# would you like some wine with that?



## jc.corbett (Mar 2, 2010)

Misha was in her glory last night. She was left alone for 15 minutes downstairs in a friends house. We were all upstairs in a home music studio that was off limits to dogs. This was, in my mind, a good test of her ability to control herself alone, unsupervised, and un-crated. 

When we came back downstairs, to our dismay, it was discovered that she had eaten two full, home-made Chicken Cordon Bleu breast halves from the dining room table. We had, needless to say, forgotten to puppy proof that room. As we came down the stairs she was doing that thing where they sort of pace around looking for more food at the end of a meal (anyone know that move?).

We returned to our beers on the back deck, and she fell fast asleep, her belly grumbling audibly as we drank well into the morning hours. I am still awaiting the massive diarrhea.


----------



## ruby55 (Mar 24, 2009)

If I drank beer well into the morning I would be waiting for the diarrhea too. Oh wait; you meant Misha....


----------



## OrdinaryEllen (Jun 20, 2010)

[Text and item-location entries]
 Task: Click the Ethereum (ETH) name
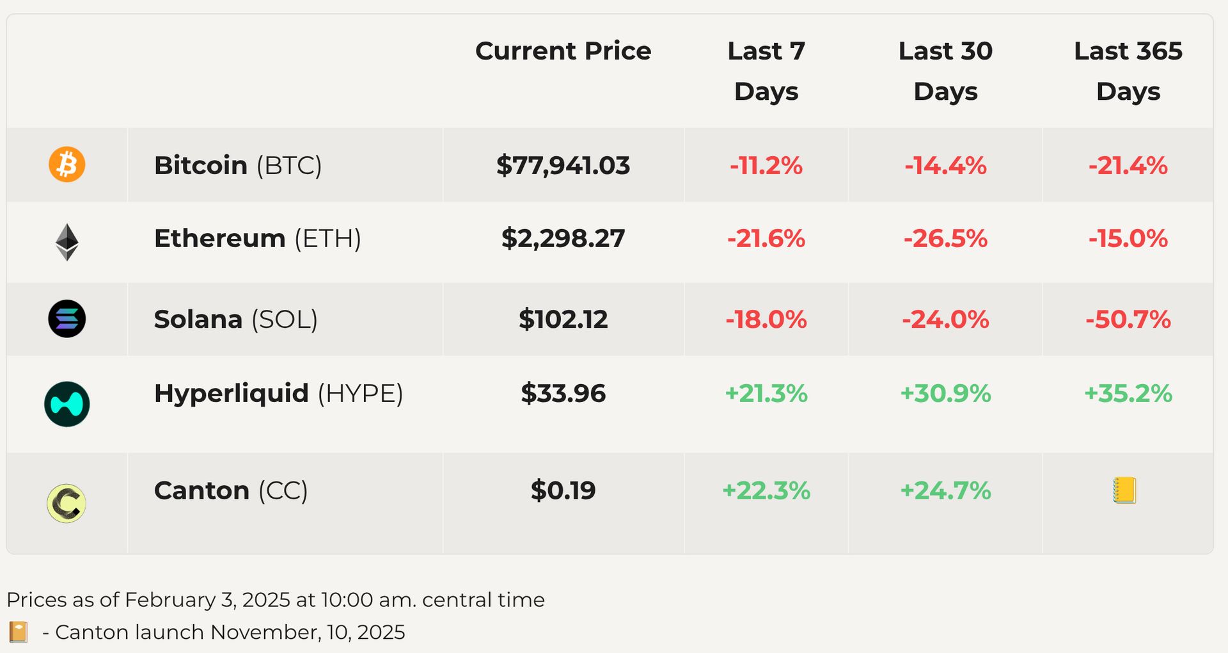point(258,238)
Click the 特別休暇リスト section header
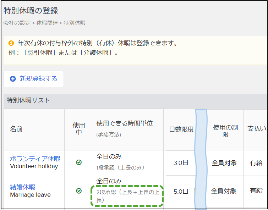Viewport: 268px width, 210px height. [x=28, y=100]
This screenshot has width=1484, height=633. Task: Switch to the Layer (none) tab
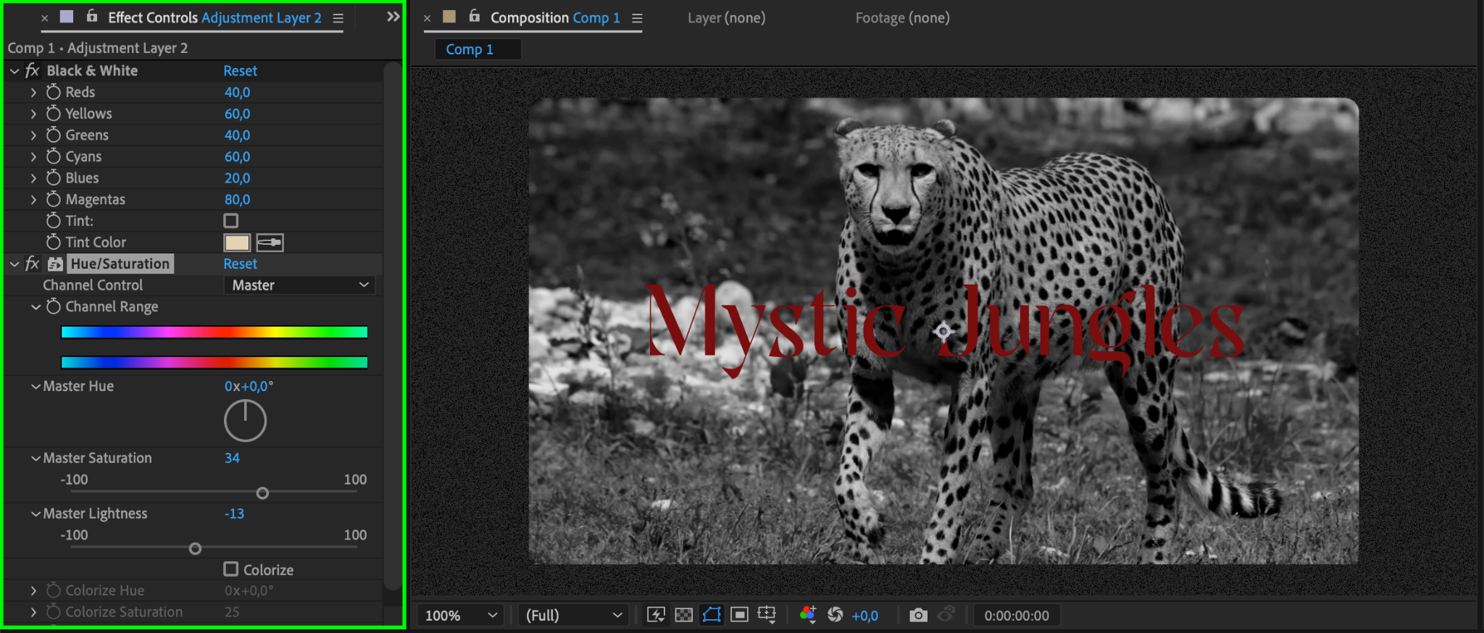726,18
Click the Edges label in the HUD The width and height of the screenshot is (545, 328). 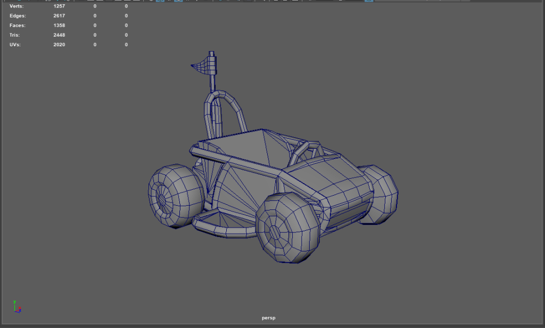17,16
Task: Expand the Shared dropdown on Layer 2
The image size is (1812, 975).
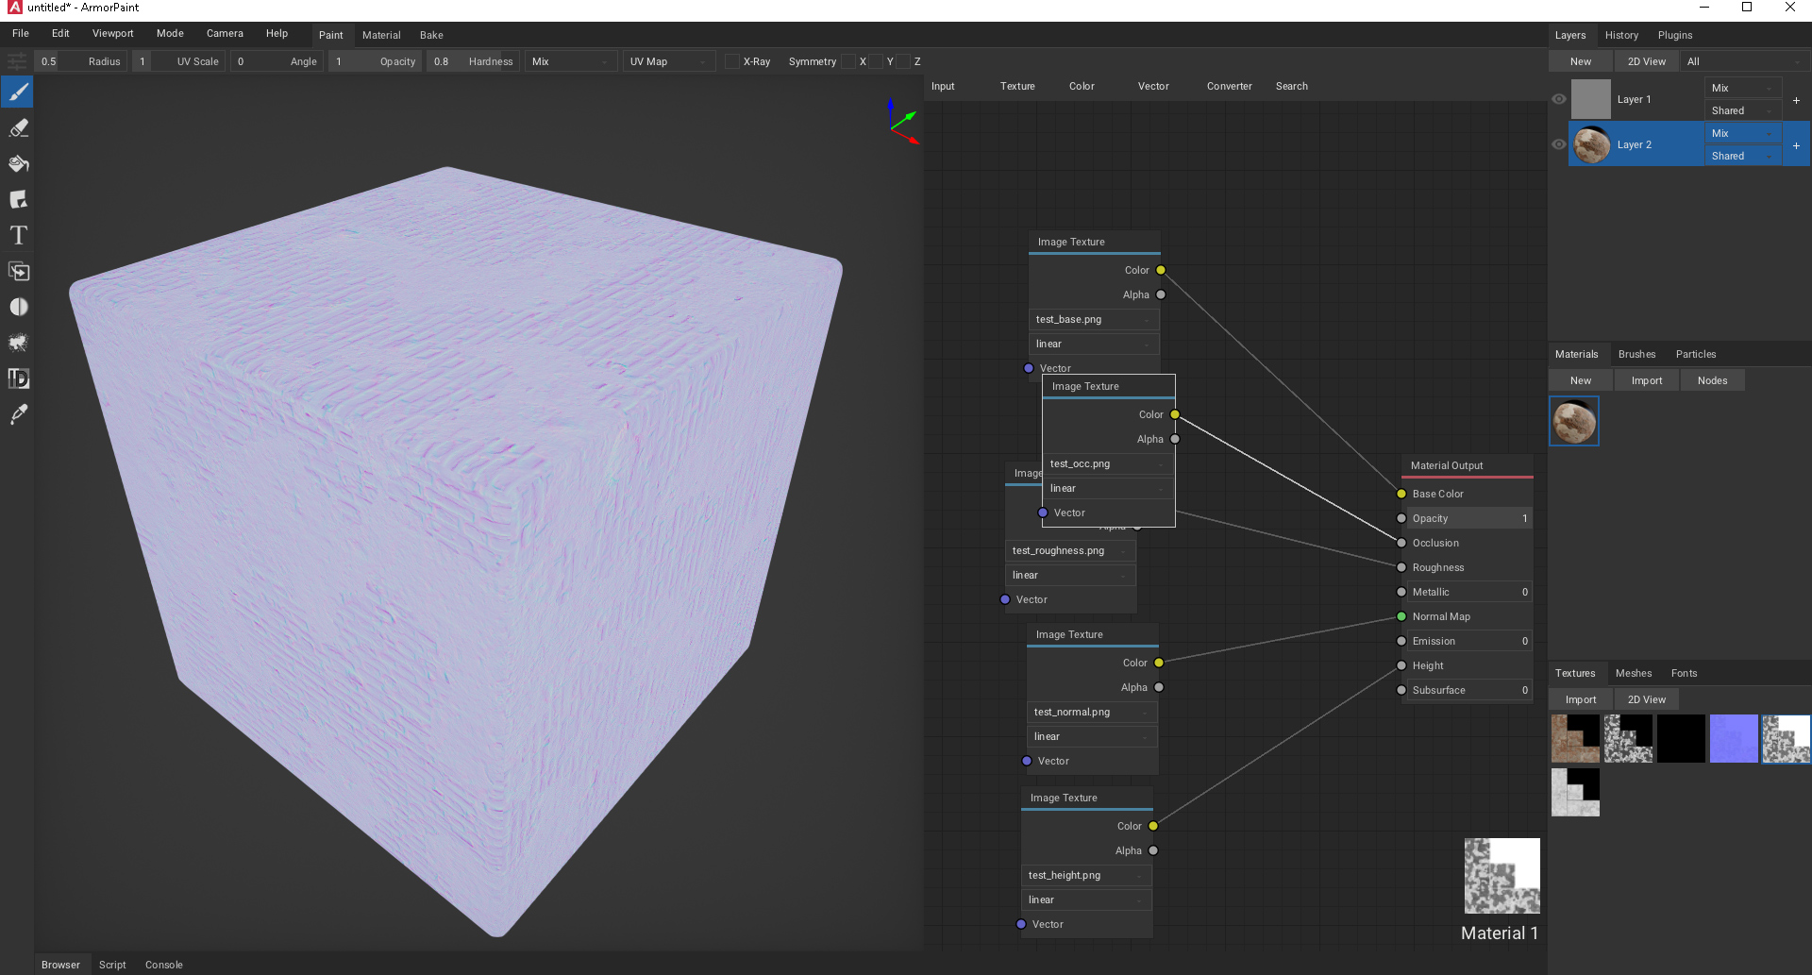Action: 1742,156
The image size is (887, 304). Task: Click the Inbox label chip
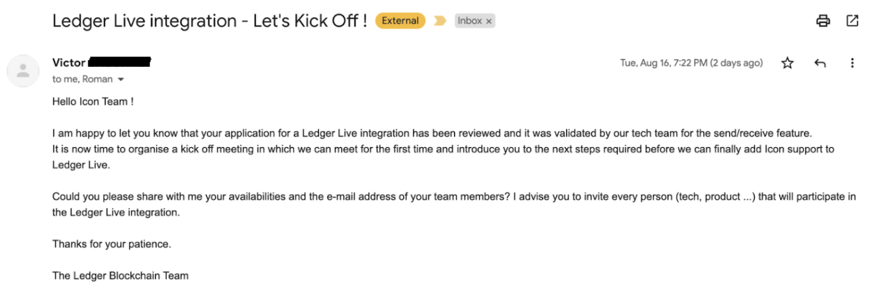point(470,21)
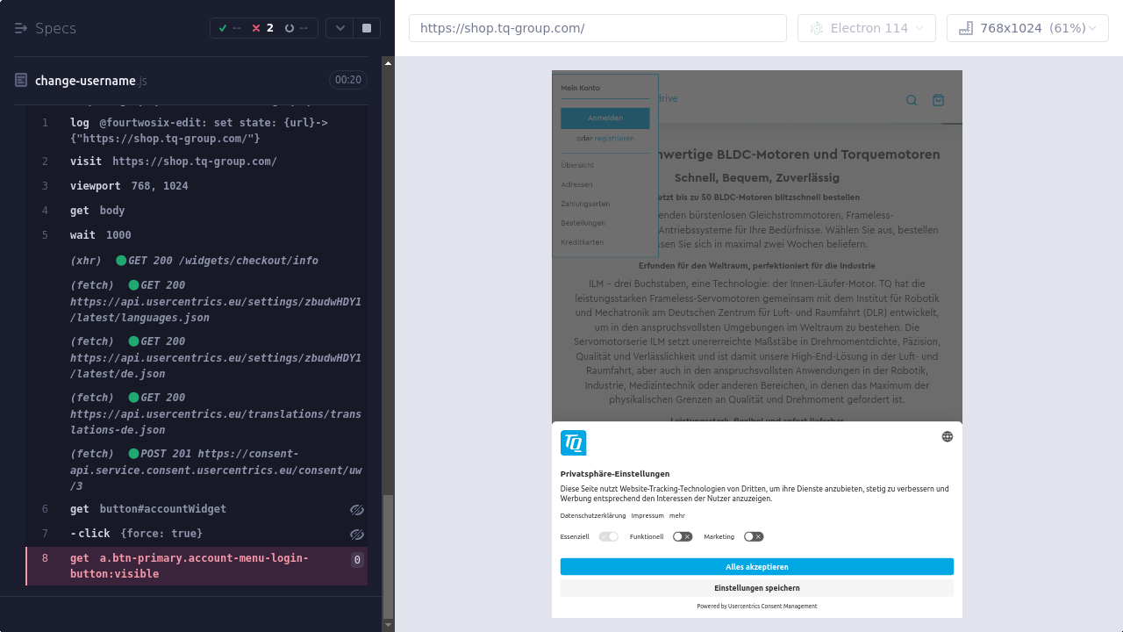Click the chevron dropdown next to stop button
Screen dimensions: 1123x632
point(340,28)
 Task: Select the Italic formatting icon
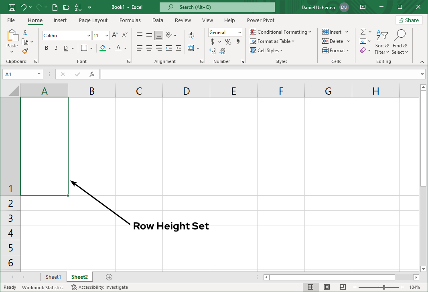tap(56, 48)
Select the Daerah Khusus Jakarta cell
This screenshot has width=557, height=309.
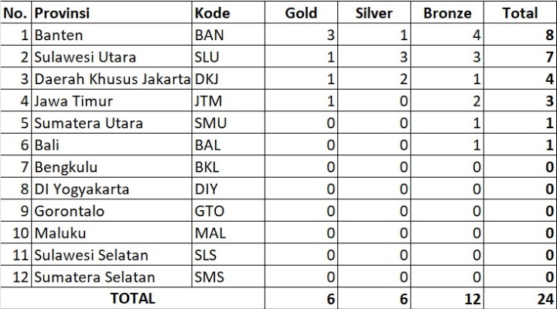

Exercises:
**a)** From the forum thread about Misha, write out the passage that begins with "Misha was in" and runs up to and including "(Mar 24, 2009)".
**b)** Summarize the forum thread about Misha in two sentences.
**c)** Proceed with the forum thread about Misha from where it stops.

Set of answers:
**a)**
Misha was in her glory last night. She was left alone for 15 minutes downstairs in a friends house. We were all upstairs in a home music studio that was off limits to dogs. This was, in my mind, a good test of her ability to control herself alone, unsupervised, and un-crated. 

When we came back downstairs, to our dismay, it was discovered that she had eaten two full, home-made Chicken Cordon Bleu breast halves from the dining room table. We had, needless to say, forgotten to puppy proof that room. As we came down the stairs she was doing that thing where they sort of pace around looking for more food at the end of a meal (anyone know that move?).

We returned to our beers on the back deck, and she fell fast asleep, her belly grumbling audibly as we drank well into the morning hours. I am still awaiting the massive diarrhea.


----------



## ruby55 (Mar 24, 2009)

**b)** Left alone for 15 minutes downstairs at a friend's house, Misha ate two home-made Chicken Cordon Bleu breast halves from a dining room table that had not been puppy-proofed. She then fell asleep with an audibly grumbling belly while the group drank beer on the back deck into the morning, and a reply joked that drinking that long would bring on diarrhea too.

**c)**
*My golden goes for the actual glass of wine*

My golden may be a wino. A couple of weeks ago, a guest left a full glass of wine on the coffee table. Piper came inside a few minutes after everyone left. I was in the kitchen, heard major slurping sounds. I turned to look into the family room and by then he had downed the entire glass of wine. I guess this is one of the things you gotta love about young goldens, they're always ready for a new escapade.

Now that he has acquired a taste, everytime he sees a wine bottle he watches it like a hawk and he even scans the refrigerator shelves every time the door is opened.

I worried about him drinking the wine and actually he did act a little silly after he drank it, but I have no idea if a dog can be somewhat intoxicated. Maybe someone else knows.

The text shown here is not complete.